Harding, now a tree-lined beauty surrounded by Lake Merced, in the southwest quadrant of the city, had, by the late 1990s, deteriorated into a weedy, neglected eyesore in the wake of years of neglect. The course was in such poor condition that no one batted an eye when the fairways were pressed into duty as parking for the 1998 U.S. Open being held at the nearby Olympic Club.

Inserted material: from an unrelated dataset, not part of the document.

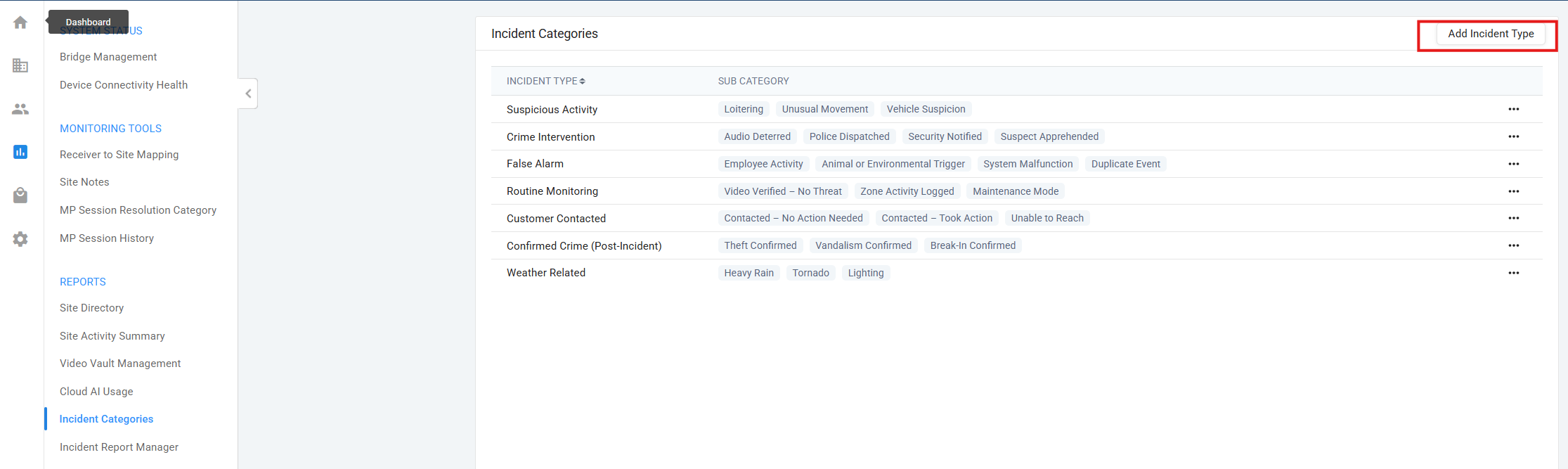
Task: Collapse the side navigation panel
Action: click(x=248, y=94)
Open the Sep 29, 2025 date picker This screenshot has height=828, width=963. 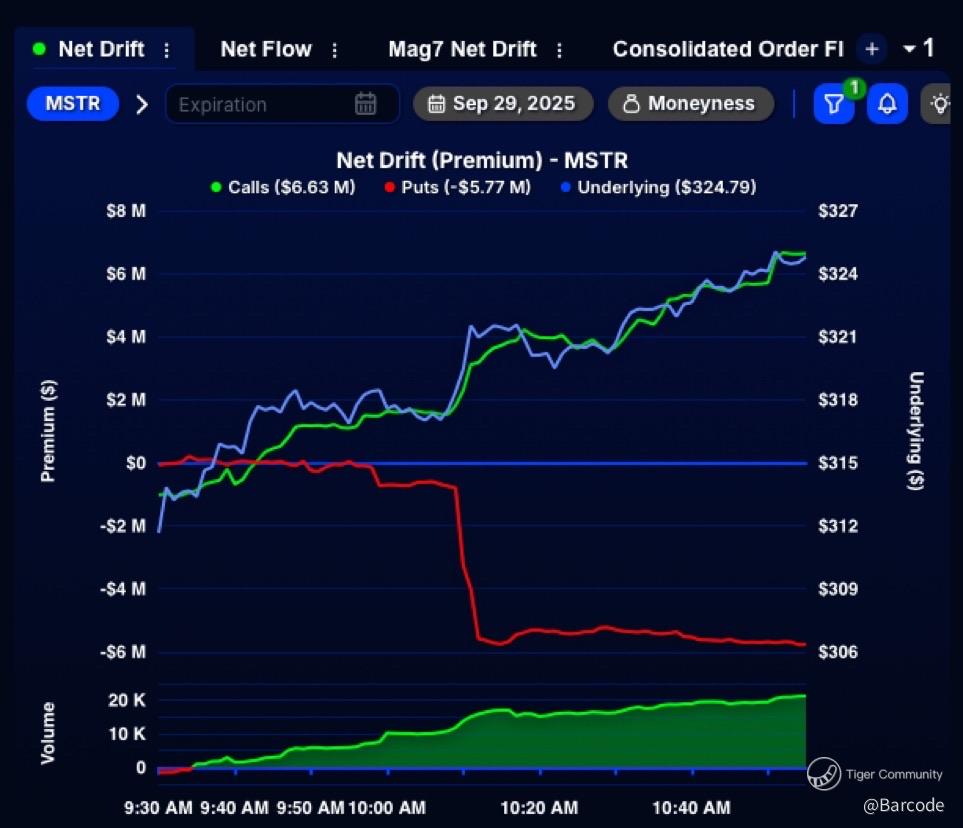(x=503, y=103)
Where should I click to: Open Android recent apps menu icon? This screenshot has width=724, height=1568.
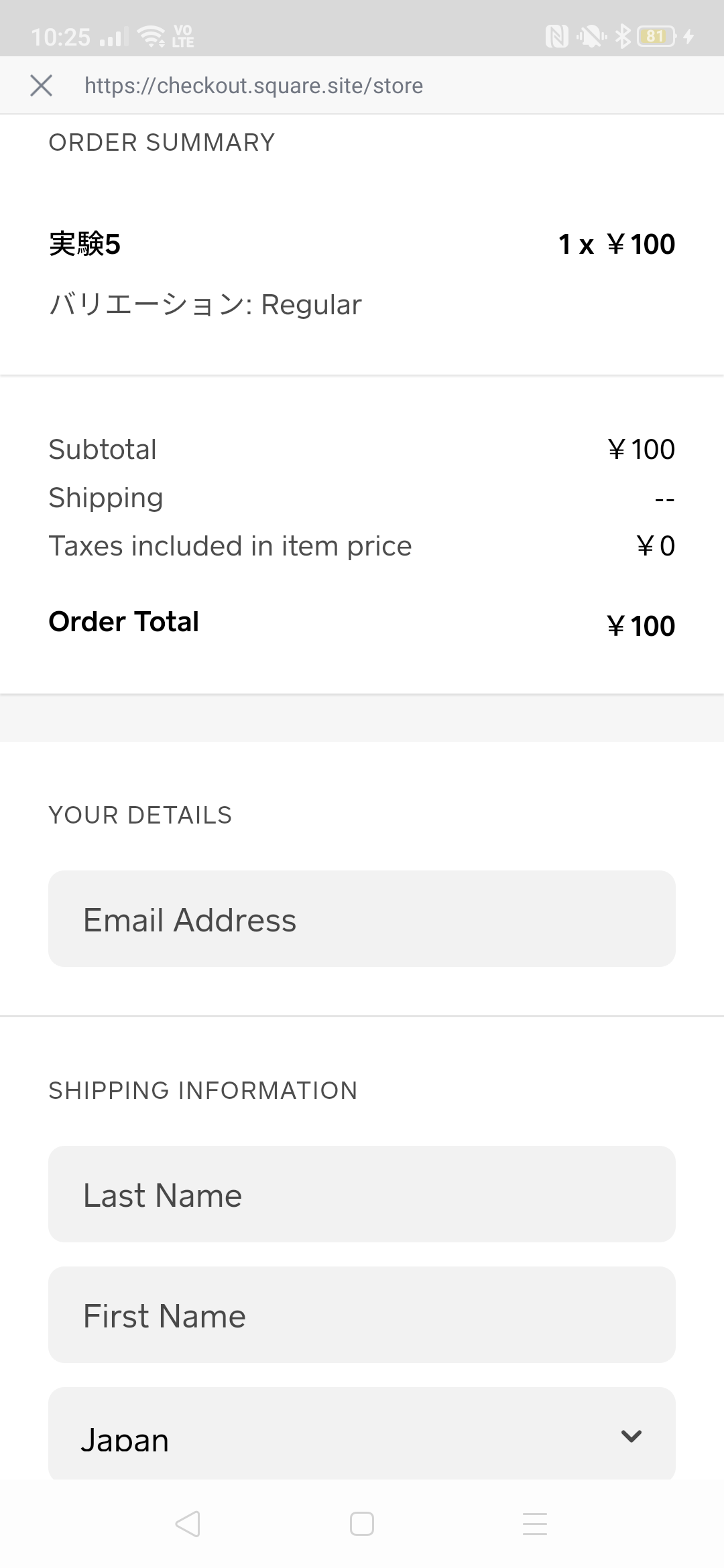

Though he held memberships at such distinguished, and exclusive, private clubs as Cypress Point and San Francisco Golf Club, Tatum had for many years played in the San Francisco City Championship, the longest-running municipal championship tournament in the United States. Played at Harding Park and other city venues, the SFCC has long been regarded as a bastion of egalitarian amateur golf, a tradition which Tatum had grown to revere.

Throwing himself into the midst of often-labyrinthine San Francisco politics, and allied with then-Mayor Willie Brown, and Michael Cohen, who was San Francisco’s city attorney at the time, Tatum was instrumental in bringing about a near-miraculous turnaround in the venerable course’s fortunes.

Though it ran $7 million over budget, for which Tatum was roundly criticized, the renovation project elevated Harding Park to a world-class venue which has generated millions of dollars worth of income for city coffers, notably from professional events such as the 2005 American Express Championship, the 2009 President’s Cup, the 2013 Charles Schwab Cup Championship, and the 2015 WGC Match Play Championship. The resurrection of Harding Park was one of the achievements that saw Tatum inducted into the Bay Area Sports Hall of Fame in 2011.

Tatum’s influence in the world of golf extended well beyond the bounds of the Bay Area. He served as president of the USGA in the ’70s, and was a member of the organization’s executive committee from 1972 to 1980.

It was during this time that Tatum achieved a measure of worldwide notoriety (well, at least in the golf world) when he directed the setup of famed Winged Foot Golf Club in New York for the 1974 U.S. Open. The narrowed fairways, deep rough, and greens running at roughly the speed of your kitchen floor that are typical of a U.S. Open added up to a 7-over par winning score for eventual champion Hale Irwin. Arnold Palmer and Tom Watson finished at +12, Tom Kite and Gary Player at +13, and Jack Nicklaus at +14.

Players had so much trouble with the course, and scores were so high, that the event was dubbed “The Massacre at Winged Foot”. Some of the players in the field complained that the USGA had made the setup so severe in order to embarrass them. Tatum’s response to the complaint was classic: “We’re not trying to embarrass the best players in the game. We’re trying to identify them.”


No one anecdote can sum up the life of a man like Sandy Tatum, but that one comes close, I think—at least within the scope of the world of golf. He was idealistic, and dedicated to the ideals he held with respect to the game. He was one of golf’s champions, both on and off the course, over a long and successful life, and the game of golf, and the community of people who also love that game, are poorer for his passing.